Comércio otimista com as vendas para o Natal

Vestuário lidera intenção de compras; lojas físicas devem ser as mais procuradas

 

Jorge Guimarães

A poucos dias para o Natal e com horário ampliado, o comércio varejista espera uma semana de vendas aquecidas, visto que o brasileiro sempre deixa tudo para a última hora. É o que aponta a pesquisa realizada pela Federação das Câmaras de Dirigentes Lojistas do Estado de Minas Gerais (FCDL-MG), entre os dias 28 de novembro e 9 de dezembro. Segundo o levantamento, 78,4% dos mineiros irão às compras somente nesta semana que antecede o Natal. Outros 15,7% disseram ter comprado os presentes no mês de novembro e apenas 5,9% afirmaram que vão aproveitar as tradicionais liquidações de janeiro.

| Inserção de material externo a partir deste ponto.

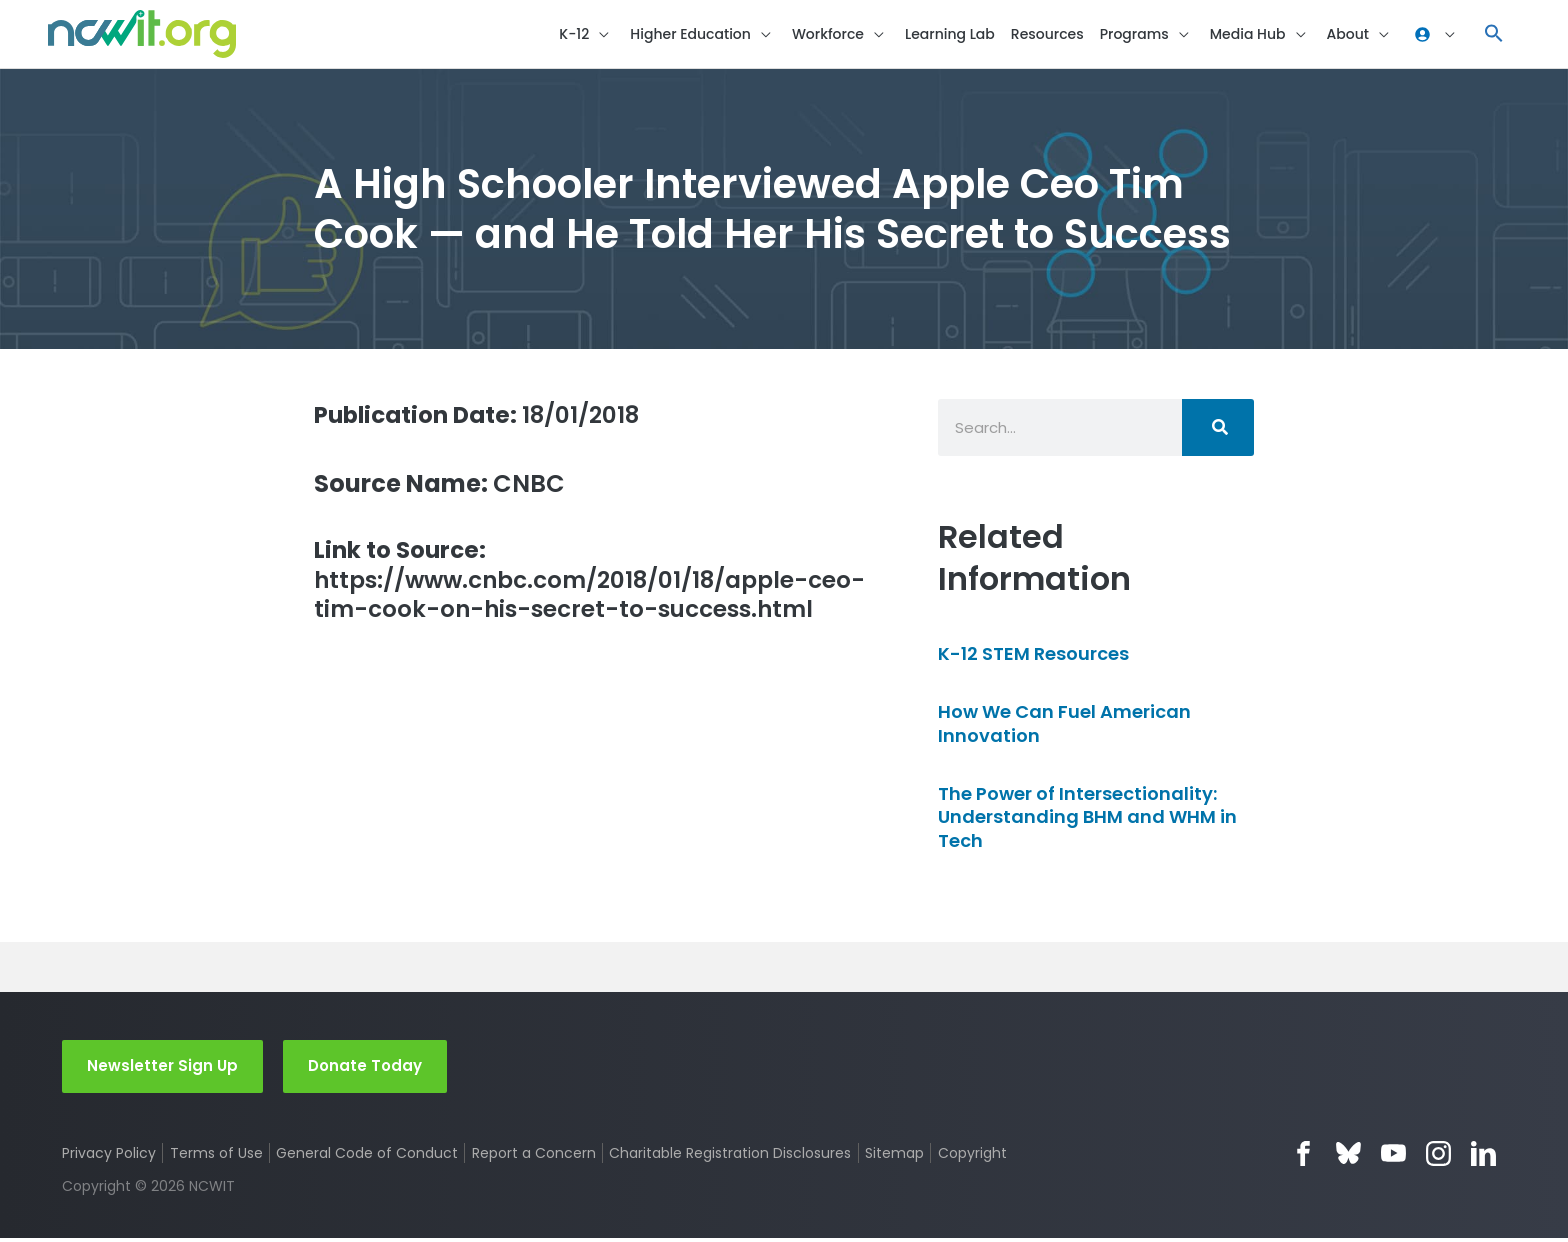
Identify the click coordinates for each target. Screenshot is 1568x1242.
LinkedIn (1483, 1156)
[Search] (1218, 430)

O presidente da Câmara de Dirigentes Lojistas (CDL) de Divinópolis, Heider de Freitas, classifica a data como a melhor do ano para o comércio. 

— A expectativa do comércio é grande e espera receber um volume expressivo de consumidores aproveitando o horário especial de funcionamento. Com o valor do tíquete médio dos presentes girando em torno de R$ 275, a expectativa é que a semana será de grande movimentação  no comércio, alavancando a economia local, concretizando o Natal como a melhor data do ano para o varejo — avalia.

Vestuário

Dentre os itens mais citados na pesquisa como opção de presentes, estão vestuário (27,6%), brinquedos (11,2%), calçados (11,2%), eletrônicos (6,0%) e perfumaria (6,0%). Esses produtos, principalmente o primeiro, lideram o ranking na maioria das vezes dada a gama de produtos que atendem todas as classes sociais.

Na cidade, não só os empresários varejistas como também de diversos setores - supermercadistas e de alimentação - estão confiantes nas boas vendas. Para o empresário Júlio Célio Silva, o momento é de fortalecer o comércio na retomada econômica.

— Vivemos momentos difíceis. O pior já passou, mas ainda há muito a recuperar e estamos batalhando para tanto. E essas datas sazonais são ótimas referências para aumentar as vendas e, com isso, se preparar para os três primeiros meses do ano, que, por diversos motivos, são mais fracos em vendas. Eu vejo muito otimismo no meio empresarial e creio que as vendas devem superar as expectativas de cada segmento — avaliou o empresário.

Gastos 

Para o clima de festas não se tornar uma dor de cabeça no futuro, o consumidor tem que se resguardar na hora dos gastos. As compras de última hora podem pesar no bolso, indica o economista Leandro Maia. 

— A melhor opção nessas ocasiões é pesquisar os preços e não comprar por impulso. Se possível, procure dividir as compras entre os familiares e não utilizar muito o cartão de crédito, prefira compras com pagamentos à vista. Senão, o início de ano pode ser bem diferente das festas que estão por vir — explica. 

Amigo oculto

Um dos setores que mais sofreu ao longo da pandemia foi o de prestação de serviços. O empresário do ramo alimentício Rolando Meneses espera um bom movimento para ao longo da semana, principalmente com mais confraternizações de empresas e amigos. 

— Sempre tem empresas que fazem suas festas de fim de ano aqui com a gente. Amigos e familiares também se reúnem para confraternizações. Nesse sentido, esperamos um aumento no movimento, não só antes do Natal, mas se estendendo até o Réveillon — concluiu o empresário.